Sitôt l’armistice signé, je me préoccupai de réunir les collègues qui étaient le plus à portée parmi les « dirigeants ». Il importait que cette session se tînt à Lausanne, devenue entre-temps le centre administratif permanent de l’Olympisme et dont il fallait que fussent ainsi consacrés les titres. Au printemps de 1919, il allait y avoir vingt-cinq ans du rétablissement des Jeux. Sans donner à cette coïncidence une importance que les circonstances ne comportaient pas, on pouvait y trouver le moyen d’assurer à la session un relief de bon aloi. Les pouvoirs publics suisses adhérèrent à cette idée. M. Gustave Ador, récemment élu à la présidence de la Confédération où l’avaient poussé malgré lui la notoriété universelle dont il jouissait et la reconnaissance des belligérants pour ses efforts à panser leurs blessures, accepta aussitôt de présider la cérémonie qui eut lieu avec toute la solennité désirable, mais au milieu de l’inclémence d’un hiver qui s’attardait. Nos amis lausannois, guidés par l’infatigable et dévoué Dr Messerli, firent à notre session un cadre brillant et varié. Les délibérations furent paisibles comme il convient entre amis heureux de se retrouver et de constater la solidité de l’armature olympique. C’est hors de l’enceinte que régnait l’agitation. Paris en était le centre. Chose inouïe, une opposition hargneuse et peu loyale dans ses procédés était dirigée contre Anvers. S’il y avait, en un pareil moment, un geste qui s’imposait, c’était bien celui que nous voulions dessiner en choisissant Anvers comme siège de la viie Olympiade. Quelle candidature égalait celle-là ? J’ose dire que, dûment avertie, la conscience du monde se fût manifestée avec enthousiasme en sa faveur. En Belgique, du moins, on était attentif à notre réunion et le gouvernement royal, conscient de la charge que représentait l’attribution des Jeux, se déclarait prêt à l’accepter.

Le comte de Baillet-Latour ne s’était pas borné à s’en entretenir avec le roi Albert et les ministres. Il avait, avec son idéalisme réaliste, examiné les possibilités et était résolu à aboutir. Bien qu’au passage on eût fortement tenté de le décourager, il donna, réconforté du reste par les assurances qu’apportait d’Angleterre le révérend Laffan, la promesse anversoise que tout serait prêt à l’heure dite. Et tout devait l’être en effet.
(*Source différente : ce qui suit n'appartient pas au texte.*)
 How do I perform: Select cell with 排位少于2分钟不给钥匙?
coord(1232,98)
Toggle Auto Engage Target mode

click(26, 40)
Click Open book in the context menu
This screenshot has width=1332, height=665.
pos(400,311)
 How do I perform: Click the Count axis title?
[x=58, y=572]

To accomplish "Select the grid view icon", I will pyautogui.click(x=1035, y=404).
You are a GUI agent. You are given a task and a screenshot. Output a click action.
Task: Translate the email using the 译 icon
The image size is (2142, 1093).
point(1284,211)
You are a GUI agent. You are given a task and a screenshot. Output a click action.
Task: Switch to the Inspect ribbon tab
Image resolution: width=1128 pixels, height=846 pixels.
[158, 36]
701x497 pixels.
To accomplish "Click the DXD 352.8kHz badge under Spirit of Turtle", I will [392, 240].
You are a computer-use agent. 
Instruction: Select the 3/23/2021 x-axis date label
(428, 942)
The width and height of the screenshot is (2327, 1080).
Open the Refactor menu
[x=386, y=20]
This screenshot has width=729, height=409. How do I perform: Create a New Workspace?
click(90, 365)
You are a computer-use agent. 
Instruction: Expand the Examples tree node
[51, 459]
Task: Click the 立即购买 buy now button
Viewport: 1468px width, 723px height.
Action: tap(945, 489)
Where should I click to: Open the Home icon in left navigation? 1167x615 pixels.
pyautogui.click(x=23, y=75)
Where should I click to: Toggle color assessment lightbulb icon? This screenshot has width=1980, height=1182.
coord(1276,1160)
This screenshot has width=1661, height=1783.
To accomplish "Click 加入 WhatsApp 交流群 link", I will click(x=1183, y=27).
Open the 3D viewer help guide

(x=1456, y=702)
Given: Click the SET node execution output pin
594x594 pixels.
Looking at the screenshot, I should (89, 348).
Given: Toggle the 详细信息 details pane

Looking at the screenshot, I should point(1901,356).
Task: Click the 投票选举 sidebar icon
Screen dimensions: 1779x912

Cuba s’était peu à peu effacée. Devant la candidature belge, les autres ne pouvaient tenir. Mais un gros problème se dressait : la participation des « empires centraux », comme on disait encore. Or quelques mois à peine s’étaient écoulés depuis que le dernier soldat allemand avait évacué la Belgique et que, sur le front de guerre, le dernier coup de canon avait retenti. Le bon sens indiquait que des équipes allemandes ne pouvaient, sans imprudence, prétendre à se montrer dans le stade olympique avant 1924. D’autre part, proclamer solennellement un ostracisme quelconque, fût-ce au lendemain du conflit qui venait d’ensanglanter l’Europe, constituerait une déchirure dans cette constitution olympique jusque-là si résistante ; et il en pourrait résulter un précédent dangereux. Mais la solution était très simple. C’est, à chaque Olympiade, le comité organisateur qui, selon la formule employée dès 1896, transmet les invitations. Il est ainsi le maître de cette distribution, sans que le principe fondamental de l’universalité ait à subir d’atteinte directe. Le C.I.O. n’avait donc pas de décision nouvelle à prendre. Néanmoins, on s’arrêta, contrairement à l’avis de plusieurs d’entre nous à un moyen terme qui consistait à énumérer les pays qui seraient invités, sous prétexte que les autres n’étaient pas représentés au C.I.O. C’était une double faute, car si la mort en Allemagne, les démissions ailleurs avaient fait des vides dans nos rangs, il restait les Hongrois, qui n’étaient ni morts ni démissionnaires.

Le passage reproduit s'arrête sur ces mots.